-- Data shown --
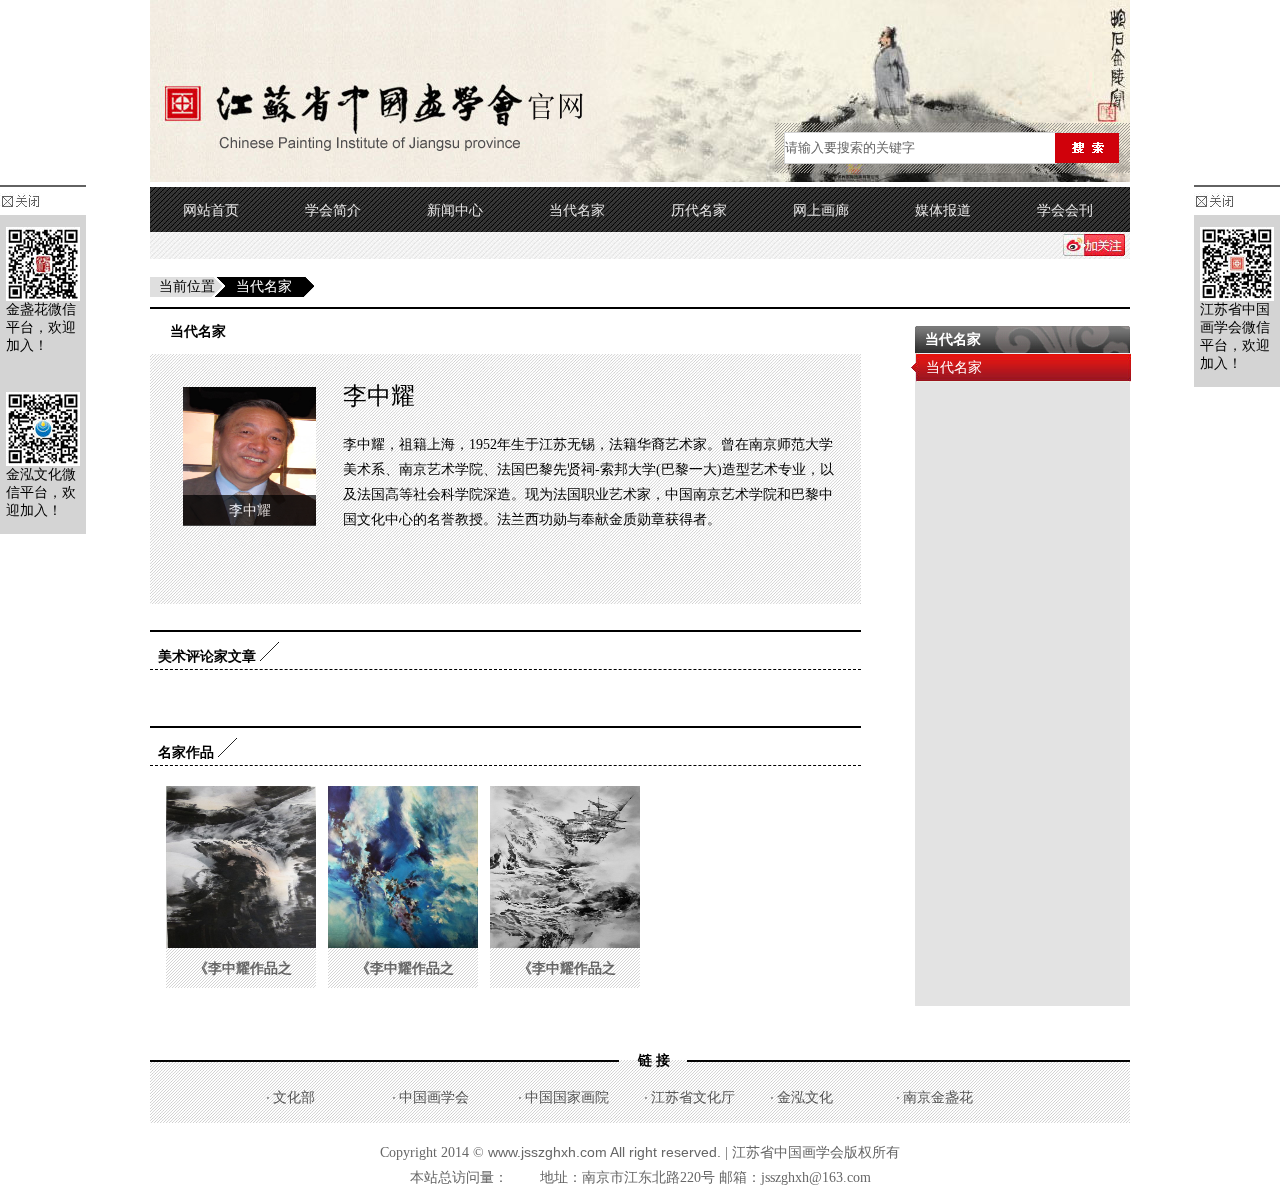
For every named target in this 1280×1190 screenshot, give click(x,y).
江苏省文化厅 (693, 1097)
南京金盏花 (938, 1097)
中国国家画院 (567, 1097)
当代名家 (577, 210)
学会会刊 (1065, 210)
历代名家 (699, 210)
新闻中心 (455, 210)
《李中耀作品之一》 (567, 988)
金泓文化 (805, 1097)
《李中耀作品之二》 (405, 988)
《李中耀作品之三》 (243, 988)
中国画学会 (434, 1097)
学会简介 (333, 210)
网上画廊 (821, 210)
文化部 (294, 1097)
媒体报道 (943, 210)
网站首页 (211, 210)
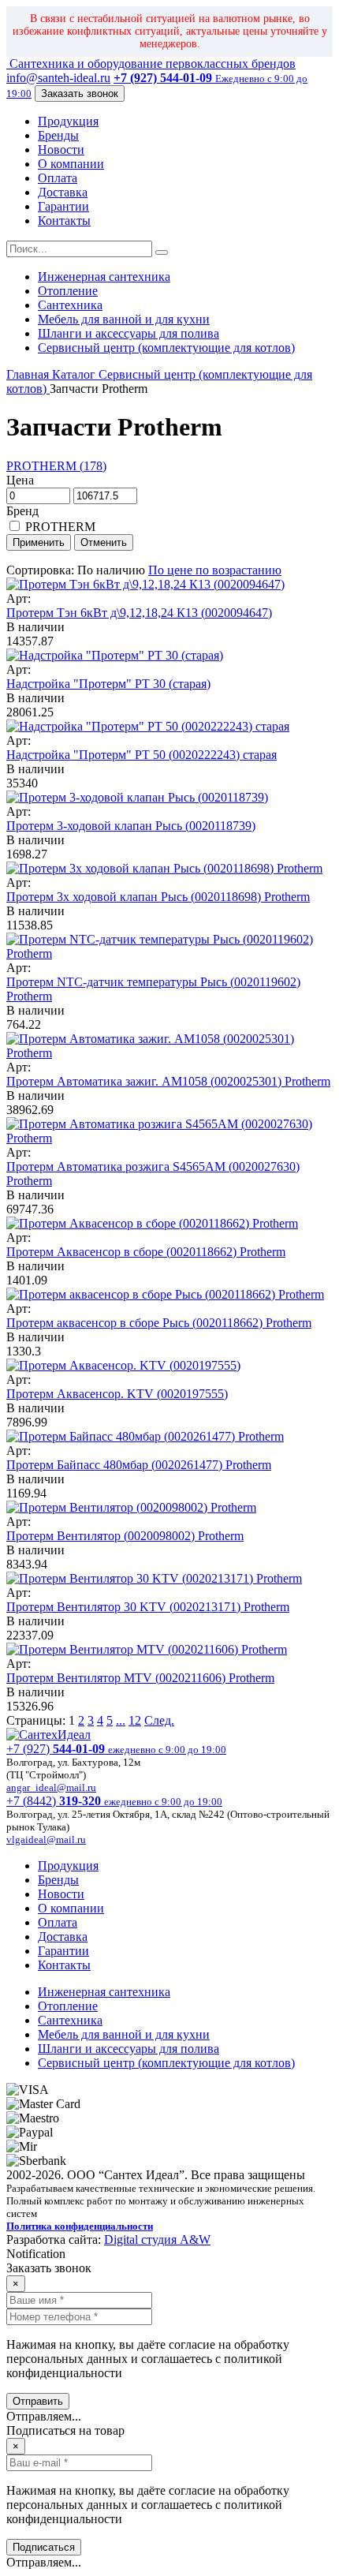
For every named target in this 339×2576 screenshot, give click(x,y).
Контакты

-- Work item --
Please make an exact copy of the whole listing and leave out its pictures.

-- Final answer --
For every named target in this 1280×1190 screenshot, give click(x,y).
江苏省文化厅 (693, 1097)
南京金盏花 (938, 1097)
中国国家画院 (567, 1097)
当代名家 (577, 210)
学会会刊 (1065, 210)
历代名家 (699, 210)
新闻中心 (455, 210)
《李中耀作品之一》 (567, 988)
金泓文化 (805, 1097)
《李中耀作品之二》 (405, 988)
《李中耀作品之三》 (243, 988)
中国画学会 (434, 1097)
学会简介 (333, 210)
网上画廊 (821, 210)
文化部 (294, 1097)
媒体报道 (943, 210)
网站首页 (211, 210)
For every named target in this 339×2576 screenshot, give click(x,y).
Контакты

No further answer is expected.